> **What you need to do**
Return every entry from the listing below unaltered.

> **Record set**
┄┄┄┄┄┄┄┄┄┄┄┄┄┄┄┄┄┄┄┄

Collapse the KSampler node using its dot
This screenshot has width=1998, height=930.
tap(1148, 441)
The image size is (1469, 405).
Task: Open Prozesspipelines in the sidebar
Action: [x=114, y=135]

┄┄┄┄┄┄┄┄┄┄┄┄┄┄┄┄┄┄┄┄

> **Task result**
Collapse the KSampler node using its dot
This screenshot has width=1998, height=930.
tap(1148, 441)
The image size is (1469, 405).
Task: Open Prozesspipelines in the sidebar
Action: [x=114, y=135]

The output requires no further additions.